La cohérence spatiale de la source traduit le fait que les différents points de la source laser situés dans un plan perpendiculaire à la direction de propagation sont dans le même état de phase (la différence de phase est nulle). La cohérence temporelle implique que cette différence de phase est constante dans le temps. La cohérence temporelle de la lumière laser n’est pas infinie, mais est beaucoup plus longue que celle de la lumière émise par une source de lumière non cohérente. La durée moyenne de cohérence des trains d’onde émis par une source est de 10 -11 secondes pour une source classiquen et 10 -8 seconde pour un laser hélium néon. La cohérence temporelle de la lumière laser est liée à sa pureté spectrale.

 

Cohérence spatiale :

à un instant donné, toutes les points situés dans un même plan perpendiculaire au faisceau laser sont dans le même état de phase (même valeur et orientation du champ électromagnétique).

 

Cohérence temporelle 

Elle traduit le fait que plusieurs ondes lumineuses émises successivement par un même point de la source demeurent en phase :  cette caractéristique et bien sûr liée de près à l’aspect (quasi) monochromatique de la lumière laser.

 

Effet de la cohérence sur l’énergie lumineuse LASER

 L’addition en lumière incohérente de N photons  dont l’énergie de chacun est E produit une énergie égale à N x E. Si la lumière est cohérente, l’addition de N photons produit une énergie totale égale à N2x E. La différence est de nature exponentielle !

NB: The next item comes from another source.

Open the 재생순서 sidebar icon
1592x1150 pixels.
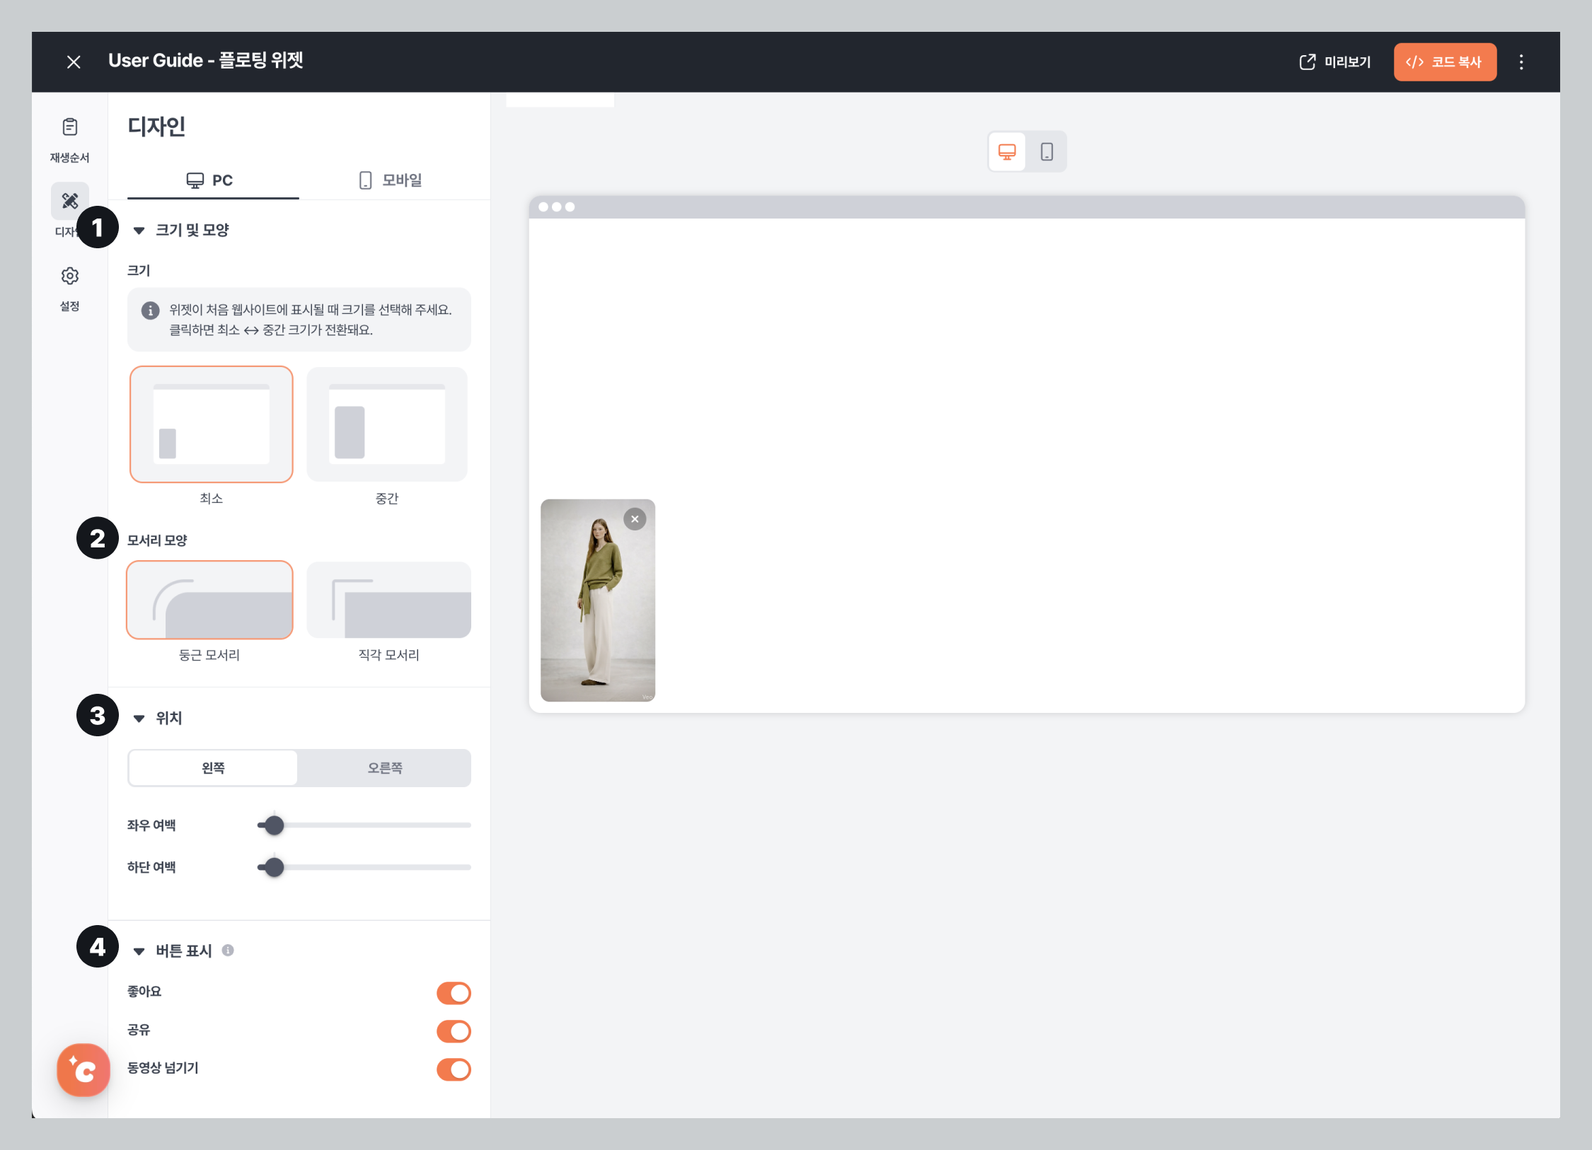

L’énergie (E) ou intensité de la lumière émise est égale au carré de l’amplitude de l’onde lumineuse (A) associée aux photons qui la composent ; quand cette lumière est incohérente, les photons (de même longueur d’onde) ont une phase aléatoire : il existe des interférences tantôt constructives, tantôt destructives qui modulent l’amplitude de l’onde résultante, ce qui résulte en une amplitude moyenne qui tend vers √N x A.  De la même manière, on peut montrer qu’un sujet se déplaçant au hasard et en changeant de direction à chaque pas parcourt une distance égale à la racine carrée du nombre total de pas multipliée par la longueur d’un pas. L’énergie (carré de cette amplitude) est donc bien dans ce cas égale à N x E.

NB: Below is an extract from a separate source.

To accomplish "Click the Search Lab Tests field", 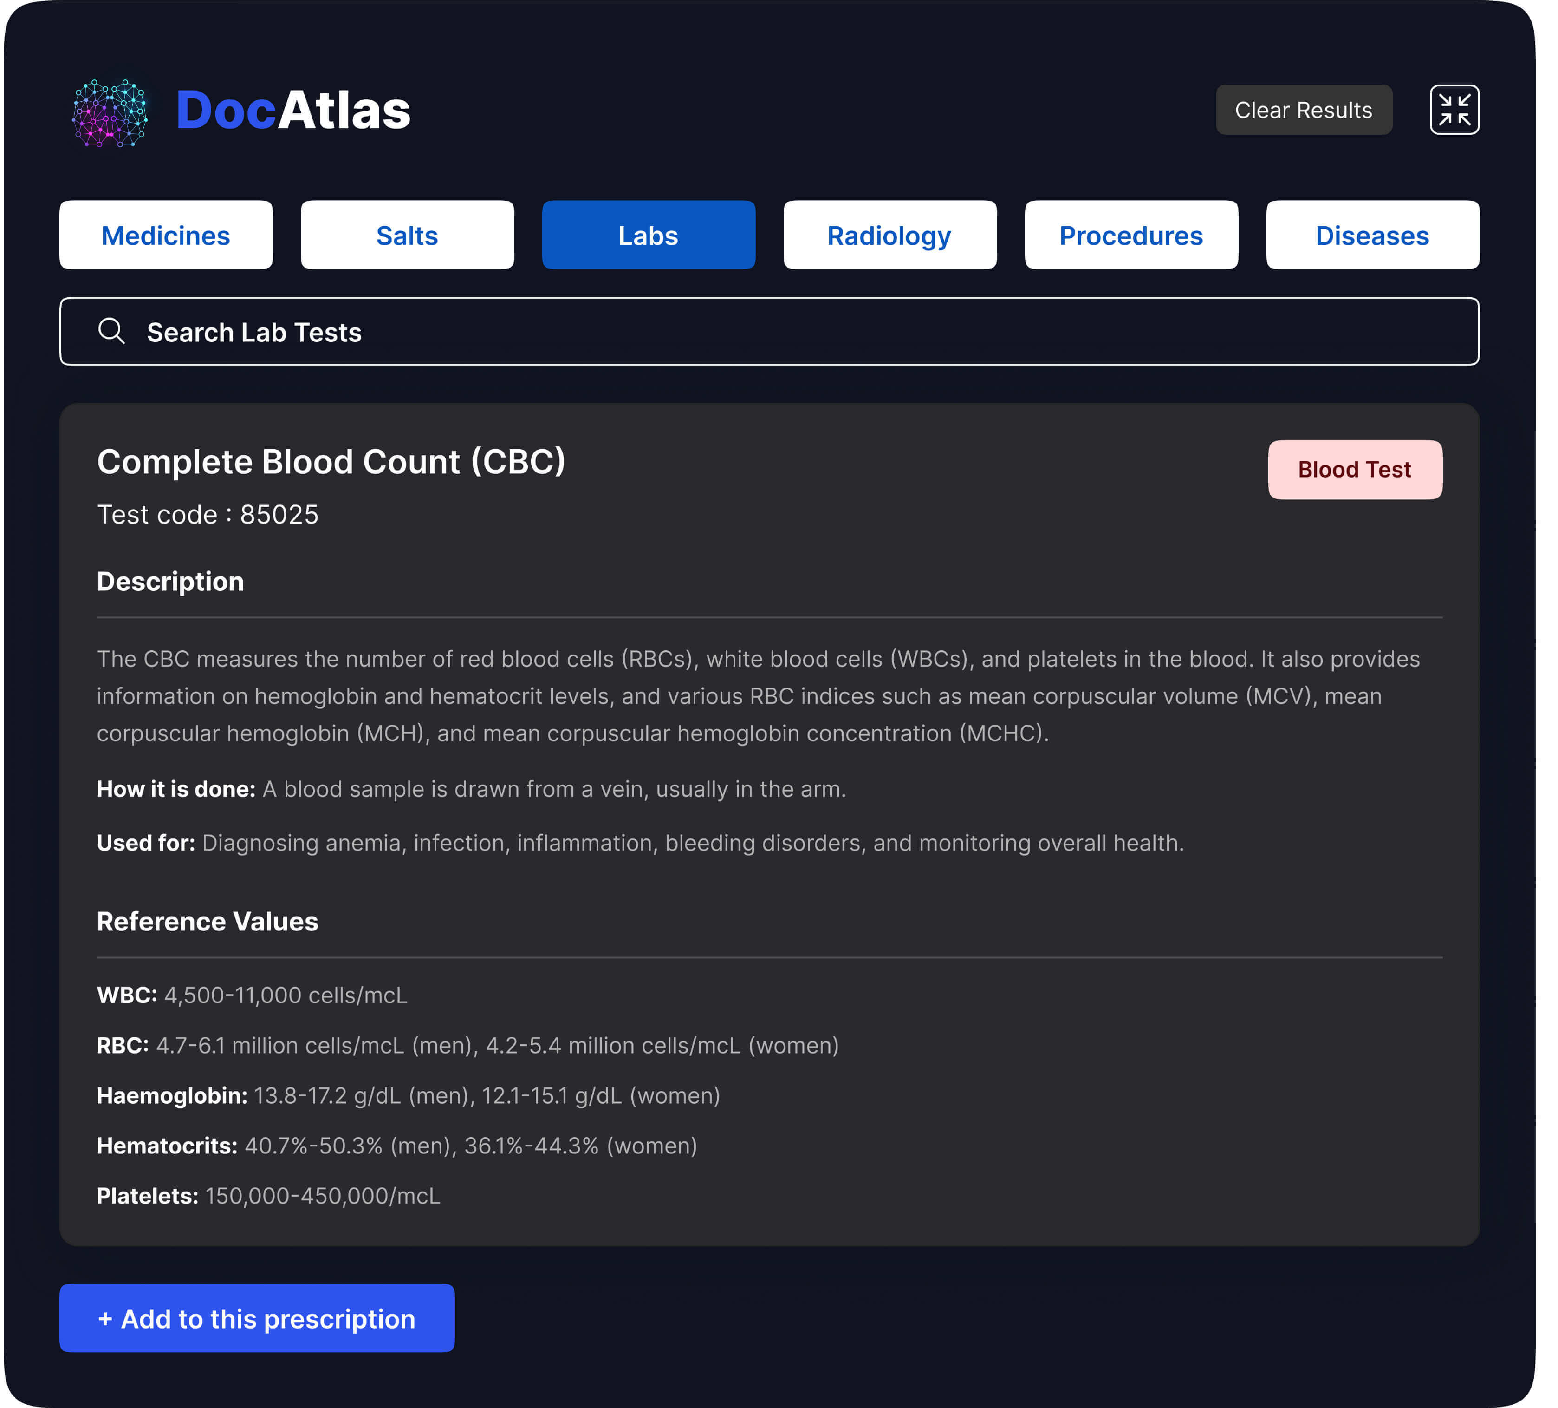I will [769, 332].
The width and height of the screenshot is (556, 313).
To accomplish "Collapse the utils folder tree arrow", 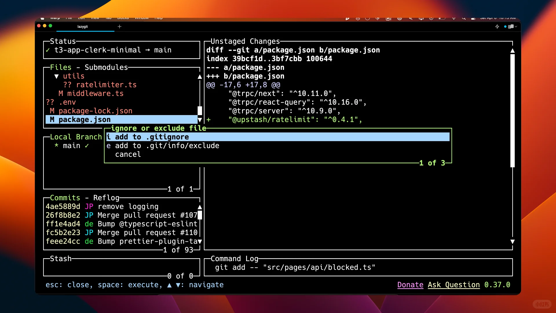I will coord(56,76).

relation racine carrée direction aléatoire

Un marcheur effectuant des pas successifs de même longueur mais dans une direction à chaque fois aléatoire parcours un chemin en moyenne proportionnel à la racine carrée du nombre de pas effectué. Si le marcheur effectue des pas d’un mètre, au bout de 100 pas, la distance parcourue en ligne droite depuis son point de départ est égale en moyenne à 10 mètres. Cette relation est analogue à celle qui relie amplitude et énergie : les trains d’ondes non cohérents « s’additionnent » comme des pas de direction aléatoire. Les trains d’onde cohérents s’additionnent comme la distance des pas qui seraient chacun effectués dans la même direction.

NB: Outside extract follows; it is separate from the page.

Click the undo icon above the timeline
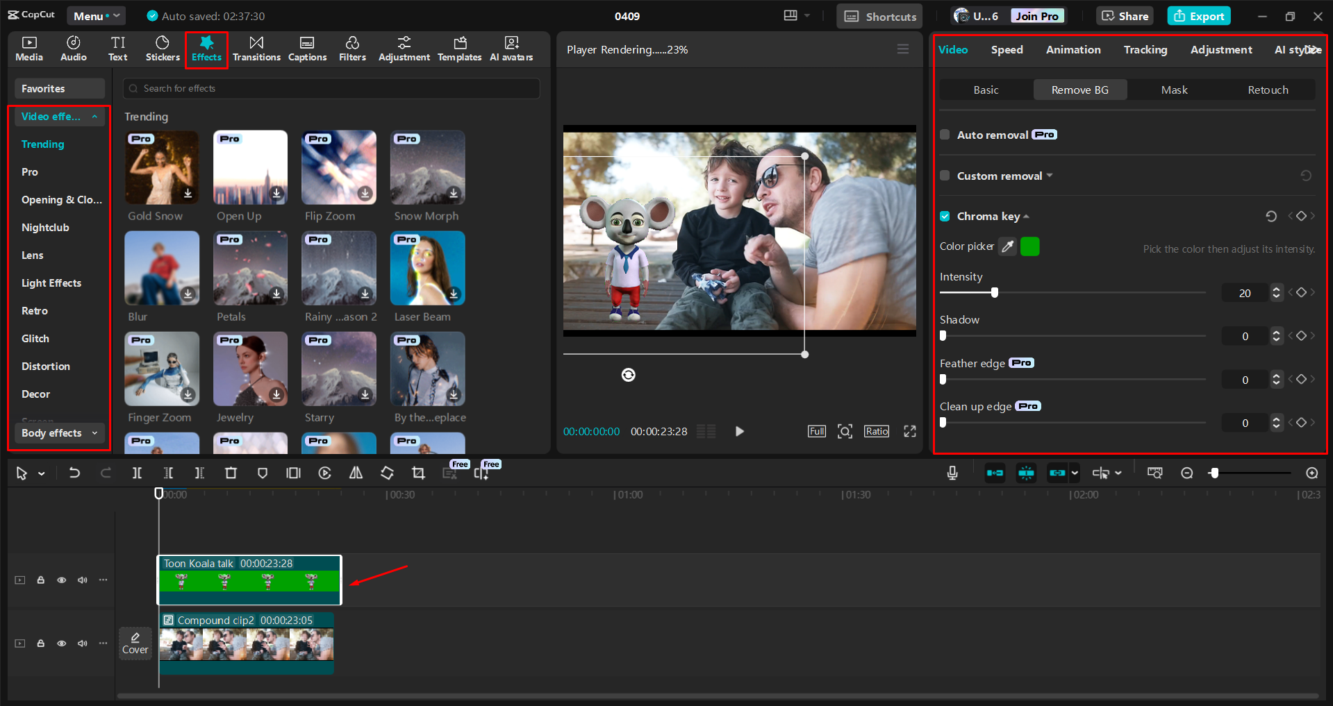coord(74,473)
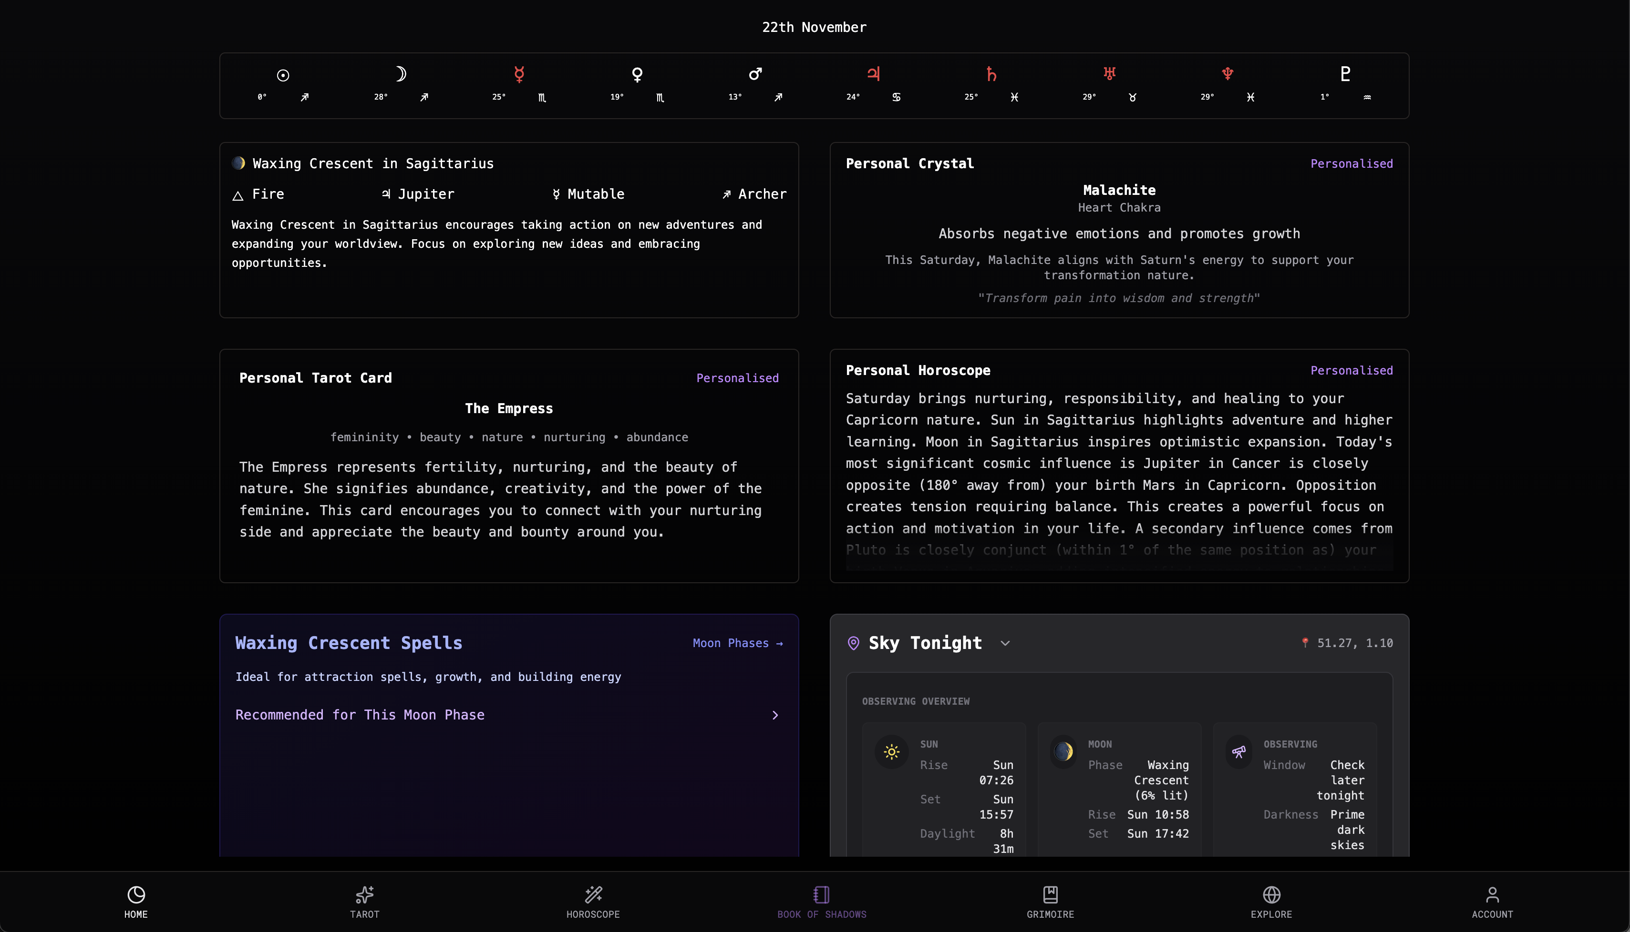
Task: Click the red Mercury planet symbol
Action: pos(519,74)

Quand les ondes associées aux photons sont en phase, les amplitudes s’ajoutent (interférence constructive) et l’onde résultante a une amplitude égale à NXA : l’énergie est égale à N2x E.

relation amplitude énergie onde lumineuses

L’énergie est proportionnelle au carré de l’amplitude: en cas de phase « aléatoire » entre les photons, l’amplitude de l’onde totale tend vers la racine carrée du nombre de photons présents. En cas de phase identique (lumière laser), l’amplitude de l’onde totale est logiquement égale à la somme des amplitudes respectives de chaque photon.